Data excerpts:

....

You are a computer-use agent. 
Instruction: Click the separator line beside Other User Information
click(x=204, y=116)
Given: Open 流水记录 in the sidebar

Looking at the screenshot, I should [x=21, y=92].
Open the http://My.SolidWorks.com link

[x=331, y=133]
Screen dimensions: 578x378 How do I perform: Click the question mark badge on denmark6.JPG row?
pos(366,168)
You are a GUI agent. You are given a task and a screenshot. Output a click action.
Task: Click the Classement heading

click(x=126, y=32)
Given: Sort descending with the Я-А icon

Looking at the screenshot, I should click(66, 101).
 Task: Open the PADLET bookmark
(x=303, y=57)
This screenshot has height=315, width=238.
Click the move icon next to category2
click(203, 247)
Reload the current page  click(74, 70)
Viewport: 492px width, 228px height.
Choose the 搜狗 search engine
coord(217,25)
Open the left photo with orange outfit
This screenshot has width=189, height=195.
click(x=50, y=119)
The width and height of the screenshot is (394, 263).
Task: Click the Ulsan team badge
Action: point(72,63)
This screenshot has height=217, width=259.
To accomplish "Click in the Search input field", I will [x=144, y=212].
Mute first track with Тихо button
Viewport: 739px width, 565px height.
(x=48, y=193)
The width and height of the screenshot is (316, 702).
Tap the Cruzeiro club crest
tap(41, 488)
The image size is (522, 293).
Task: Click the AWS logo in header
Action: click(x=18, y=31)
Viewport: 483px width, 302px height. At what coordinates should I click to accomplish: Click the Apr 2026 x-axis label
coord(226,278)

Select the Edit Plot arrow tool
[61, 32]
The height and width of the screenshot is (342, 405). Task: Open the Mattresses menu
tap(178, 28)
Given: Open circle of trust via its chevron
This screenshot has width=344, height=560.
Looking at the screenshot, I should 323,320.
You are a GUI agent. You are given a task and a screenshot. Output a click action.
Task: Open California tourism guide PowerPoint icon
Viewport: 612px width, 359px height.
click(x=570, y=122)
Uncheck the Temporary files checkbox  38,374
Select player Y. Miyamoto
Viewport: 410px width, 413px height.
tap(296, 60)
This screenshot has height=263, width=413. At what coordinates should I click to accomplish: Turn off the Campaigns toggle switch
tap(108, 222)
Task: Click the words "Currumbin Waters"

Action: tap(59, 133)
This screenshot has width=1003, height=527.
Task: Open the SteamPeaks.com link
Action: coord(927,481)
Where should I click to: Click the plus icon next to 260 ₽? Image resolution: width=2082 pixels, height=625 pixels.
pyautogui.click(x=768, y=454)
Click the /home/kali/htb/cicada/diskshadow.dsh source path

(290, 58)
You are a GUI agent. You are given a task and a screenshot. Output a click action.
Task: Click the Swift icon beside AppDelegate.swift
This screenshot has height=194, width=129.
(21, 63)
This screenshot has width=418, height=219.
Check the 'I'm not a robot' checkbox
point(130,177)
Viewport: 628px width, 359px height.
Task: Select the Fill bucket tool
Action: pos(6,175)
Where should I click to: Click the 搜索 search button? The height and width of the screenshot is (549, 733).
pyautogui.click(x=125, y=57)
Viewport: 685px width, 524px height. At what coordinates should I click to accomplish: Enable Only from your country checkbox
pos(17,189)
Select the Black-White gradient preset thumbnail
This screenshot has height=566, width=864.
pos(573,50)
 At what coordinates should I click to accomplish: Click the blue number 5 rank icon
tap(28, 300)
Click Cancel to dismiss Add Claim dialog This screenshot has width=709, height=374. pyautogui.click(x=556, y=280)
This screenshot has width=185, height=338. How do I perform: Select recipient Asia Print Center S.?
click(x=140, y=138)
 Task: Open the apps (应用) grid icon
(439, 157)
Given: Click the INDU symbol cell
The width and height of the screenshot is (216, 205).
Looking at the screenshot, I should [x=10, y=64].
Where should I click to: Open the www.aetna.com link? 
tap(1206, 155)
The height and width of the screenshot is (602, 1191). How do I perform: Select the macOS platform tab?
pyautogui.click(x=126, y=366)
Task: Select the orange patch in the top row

....

Task objective: Set down the whole of the material, exactly.

Answer to the problem:
You are a computer-use agent. 
Instruction: Click the separator line beside Other User Information
click(x=204, y=116)
Given: Open 流水记录 in the sidebar

Looking at the screenshot, I should [x=21, y=92].
Open the http://My.SolidWorks.com link

[x=331, y=133]
Screen dimensions: 578x378 How do I perform: Click the question mark badge on denmark6.JPG row?
pos(366,168)
You are a GUI agent. You are given a task and a screenshot. Output a click action.
Task: Click the Classement heading

click(x=126, y=32)
Given: Sort descending with the Я-А icon

Looking at the screenshot, I should click(66, 101).
 Task: Open the PADLET bookmark
(x=303, y=57)
This screenshot has height=315, width=238.
Click the move icon next to category2
click(203, 247)
Reload the current page  click(74, 70)
Viewport: 492px width, 228px height.
Choose the 搜狗 search engine
coord(217,25)
Open the left photo with orange outfit
This screenshot has width=189, height=195.
click(x=50, y=119)
The width and height of the screenshot is (394, 263).
Task: Click the Ulsan team badge
Action: point(72,63)
This screenshot has height=217, width=259.
To accomplish "Click in the Search input field", I will [x=144, y=212].
Mute first track with Тихо button
Viewport: 739px width, 565px height.
(x=48, y=193)
The width and height of the screenshot is (316, 702).
Tap the Cruzeiro club crest
tap(41, 488)
The image size is (522, 293).
Task: Click the AWS logo in header
Action: click(x=18, y=31)
Viewport: 483px width, 302px height. At what coordinates should I click to accomplish: Click the Apr 2026 x-axis label
coord(226,278)

Select the Edit Plot arrow tool
[61, 32]
The height and width of the screenshot is (342, 405). Task: Open the Mattresses menu
tap(178, 28)
Given: Open circle of trust via its chevron
This screenshot has width=344, height=560.
Looking at the screenshot, I should 323,320.
You are a GUI agent. You are given a task and a screenshot. Output a click action.
Task: Open California tourism guide PowerPoint icon
Viewport: 612px width, 359px height.
click(x=570, y=122)
Uncheck the Temporary files checkbox  38,374
Select player Y. Miyamoto
Viewport: 410px width, 413px height.
tap(296, 60)
This screenshot has height=263, width=413. At what coordinates should I click to accomplish: Turn off the Campaigns toggle switch
tap(108, 222)
Task: Click the words "Currumbin Waters"

Action: tap(59, 133)
This screenshot has width=1003, height=527.
Task: Open the SteamPeaks.com link
Action: coord(927,481)
Where should I click to: Click the plus icon next to 260 ₽? Image resolution: width=2082 pixels, height=625 pixels.
pyautogui.click(x=768, y=454)
Click the /home/kali/htb/cicada/diskshadow.dsh source path

(290, 58)
You are a GUI agent. You are given a task and a screenshot. Output a click action.
Task: Click the Swift icon beside AppDelegate.swift
This screenshot has height=194, width=129.
(21, 63)
This screenshot has width=418, height=219.
Check the 'I'm not a robot' checkbox
point(130,177)
Viewport: 628px width, 359px height.
Task: Select the Fill bucket tool
Action: pos(6,175)
Where should I click to: Click the 搜索 search button? The height and width of the screenshot is (549, 733).
pyautogui.click(x=125, y=57)
Viewport: 685px width, 524px height. At what coordinates should I click to accomplish: Enable Only from your country checkbox
pos(17,189)
Select the Black-White gradient preset thumbnail
This screenshot has height=566, width=864.
pos(573,50)
 At what coordinates should I click to accomplish: Click the blue number 5 rank icon
tap(28, 300)
Click Cancel to dismiss Add Claim dialog This screenshot has width=709, height=374. pyautogui.click(x=556, y=280)
This screenshot has width=185, height=338. How do I perform: Select recipient Asia Print Center S.?
click(x=140, y=138)
 Task: Open the apps (应用) grid icon
(439, 157)
Given: Click the INDU symbol cell
The width and height of the screenshot is (216, 205).
Looking at the screenshot, I should [x=10, y=64].
Where should I click to: Open the www.aetna.com link? 
tap(1206, 155)
The height and width of the screenshot is (602, 1191). How do I perform: Select the macOS platform tab?
pyautogui.click(x=126, y=366)
Task: Select the orange patch in the top row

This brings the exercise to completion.